Inference dataloader length is zero: inference.images_dir is scanned only for top-level .jpg and .png files. If the S3 test archive extracts to scene subdirectories, create or point to a flat folder of real RGB images before running inference.

3D ONNX missing after export: The current export entrypoint only calls the 2D ONNX exporter and writes export.onnx_file_2d. Do not require export.onnx_file_3d unless the toolkit image adds a 3D exporter.

Resume stops at the epoch boundary: A one-epoch smoke run writes an end-of-epoch checkpoint such as model_epoch_000_step_00020.pth. Resuming with train.num_epochs set only one epoch beyond the original run can restore the checkpoint and stop without producing a new epoch checkpoint. When validating actual retraining from an epoch-boundary checkpoint, set train.num_epochs at least two epochs beyond the source smoke run and raise train.optim.max_steps accordingly. For example, resuming from model_epoch_000_step_00020.pth needs train.num_epochs: 3 and enough max steps to produce a new exact epoch/step checkpoint such as model_epoch_001_step_00040.pth before handing the model to evaluate, inference, or export.

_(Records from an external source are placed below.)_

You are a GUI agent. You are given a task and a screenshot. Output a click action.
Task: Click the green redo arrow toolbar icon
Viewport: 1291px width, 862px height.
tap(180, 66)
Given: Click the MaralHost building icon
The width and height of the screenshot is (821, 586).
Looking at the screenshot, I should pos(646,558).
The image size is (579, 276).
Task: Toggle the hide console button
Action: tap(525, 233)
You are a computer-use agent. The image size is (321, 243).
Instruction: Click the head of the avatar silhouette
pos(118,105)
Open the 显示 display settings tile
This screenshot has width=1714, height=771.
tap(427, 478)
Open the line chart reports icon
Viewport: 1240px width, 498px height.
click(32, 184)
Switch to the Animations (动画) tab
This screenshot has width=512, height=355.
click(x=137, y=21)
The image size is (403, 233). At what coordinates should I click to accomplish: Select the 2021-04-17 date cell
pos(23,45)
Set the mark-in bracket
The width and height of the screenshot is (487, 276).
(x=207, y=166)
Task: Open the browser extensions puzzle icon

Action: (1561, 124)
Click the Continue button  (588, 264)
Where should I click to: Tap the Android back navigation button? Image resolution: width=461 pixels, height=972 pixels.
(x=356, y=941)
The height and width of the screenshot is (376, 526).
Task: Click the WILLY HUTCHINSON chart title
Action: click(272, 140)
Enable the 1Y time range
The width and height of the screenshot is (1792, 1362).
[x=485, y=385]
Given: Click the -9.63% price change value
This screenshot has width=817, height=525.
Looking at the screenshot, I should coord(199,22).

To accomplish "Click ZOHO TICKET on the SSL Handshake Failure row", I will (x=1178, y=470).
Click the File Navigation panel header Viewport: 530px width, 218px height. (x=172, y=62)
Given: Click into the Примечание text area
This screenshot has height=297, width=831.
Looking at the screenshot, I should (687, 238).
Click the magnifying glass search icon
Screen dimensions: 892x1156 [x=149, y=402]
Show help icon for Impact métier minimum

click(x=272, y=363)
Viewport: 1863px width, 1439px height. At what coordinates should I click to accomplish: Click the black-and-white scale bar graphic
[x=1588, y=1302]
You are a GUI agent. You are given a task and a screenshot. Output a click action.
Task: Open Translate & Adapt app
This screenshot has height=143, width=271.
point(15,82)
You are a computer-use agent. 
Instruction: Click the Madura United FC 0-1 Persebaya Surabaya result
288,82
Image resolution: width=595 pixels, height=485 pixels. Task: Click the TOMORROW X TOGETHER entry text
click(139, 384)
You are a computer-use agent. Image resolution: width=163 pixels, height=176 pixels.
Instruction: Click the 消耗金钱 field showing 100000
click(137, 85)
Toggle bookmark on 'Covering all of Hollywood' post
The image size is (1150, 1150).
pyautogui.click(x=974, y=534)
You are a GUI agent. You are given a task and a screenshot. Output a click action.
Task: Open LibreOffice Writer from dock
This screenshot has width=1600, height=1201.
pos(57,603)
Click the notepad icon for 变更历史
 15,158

Spec Param / Parent Model Inference

Model-specific inference mappings belong in this MD file, not in config.json. Generated runners should read this section and apply the mappings with SDK helpers before create_job(). This mirrors the old microservices infer_params.py flow.

Model-specific handoff mappings:

Action	Spec Field	Inference Function	Meaning
evaluate	`encryption_key`	`key`	encryption key
evaluate	`evaluate.checkpoint`	`parent_model`	model file inferred from the parent job results folder
evaluate	`results_dir`	`output_dir`	current job results directory
export	`encryption_key`	`key`	encryption key
export	`export.checkpoint`	`parent_model`	model file inferred from the parent job results folder
export	`export.onnx_file_2d`	`create_onnx_file_2d`	output 2D ONNX path
export	`results_dir`	`output_dir`	current job results directory
inference	`encryption_key`	`key`	encryption key
inference	`inference.checkpoint`	`parent_model`	model file inferred from the parent job results folder
inference	`results_dir`	`output_dir`	current job results directory
train	`encryption_key`	`key`	encryption key
train	`results_dir`	`output_dir`	current job results directory
train	`train.checkpoint_2d`	`parent_model_or_ptm`	parent model if available, otherwise PTM
train	`train.checkpoint_3d`	`ptm`	pretrained model
train	`train.resume_training_checkpoint_path`	`resume_model`	model file inferred from the current job results folder

For parent_model or parent_model_folder, pass the upstream train/export/AutoML child job id as parent_job_id. The SDK lists the parent result folder, filters checkpoint artifacts, and returns the selected model file or folder. Do not add these mappings back to config.json and do not patch generated runner scripts to guess checkpoint paths.